Een man had zich bij de Kamer van Koophandel als ondernemer ingeschreven. Zijn activiteiten bestonden uit het aanbieden van technische oplossingen gericht op fysieke beveiliging. De omzetten bedroegen nihil of nagenoeg nihil. De inspecteur stelde een boekenonderzoek in en daarin was de conclusie dat geen sprake was van een bron van inkomen. Bij het opleggen van de aanslagen 2016 en 2017 week de inspecteur af van de aangifte en corrigeerde hij de winst uit onderneming.
In geschil
Bij Rechtbank Noord-Holland is in geschil of de inspecteur voor 2016 een navorderingsaanslag kon opleggen en of sprake is van winst uit onderneming.
Geen nieuw feit
Voor het opleggen van een navorderingsaanslag is een nieuw feit vereist. De primitieve aanslag 2016 heeft een dagtekening van 30 augustus 2019, de navorderingsaanslag is gedateerd 21 september 2019. Het controlerapport van het boekenonderzoek is gedateerd 19 augustus 2019. Vaststaat dat zowel de primitieve als de navorderingsaanslag zijn opgelegd na afronding van het boekenonderzoek. Dan is er geen nieuw feit geweest na het opleggen van de primitieve aanslag. De navorderingsaanslag 2016 is ten onrechte opgelegd.

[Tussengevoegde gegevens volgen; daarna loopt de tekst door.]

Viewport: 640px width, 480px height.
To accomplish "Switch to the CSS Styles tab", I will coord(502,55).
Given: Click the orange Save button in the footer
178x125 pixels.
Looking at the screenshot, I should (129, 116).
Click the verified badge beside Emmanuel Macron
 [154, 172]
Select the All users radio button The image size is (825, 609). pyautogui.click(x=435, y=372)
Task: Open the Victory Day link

Objectieve voordeelsverwachting
Volgens de rechtbank staat voor het beoordelen of er een inkomensbron is, vast dat sprake is van deelname aan het economische verkeer. Ook staat vast dat de man het oogmerk heeft gehad voordelen te behalen. De vraag is of er een objectieve voordeelsverwachting is geweest. De rechtbank kent voor de objectieve voordeelsverwachting veel waarde toe aan alle inspanningen die de man heeft verricht. Deze inspanningen hebben geleid tot de ontwikkeling van een concreet product waarvoor een competitieve markt bestaat. Ook hebben zich gegadigden gemeld. Aannemelijk is dat de ondernemer vanuit zakelijke overwegingen heeft gehandeld en dat de uitgaven niet zijn aan te merken als uitgaven gedaan in de sfeer van inkomensbesteding. Dat de ondernemer weinig omzet heeft behaald is onvoldoende om geen objectieve voordeelsverwachting aan te nemen. Er is sprake van winst uit onderneming.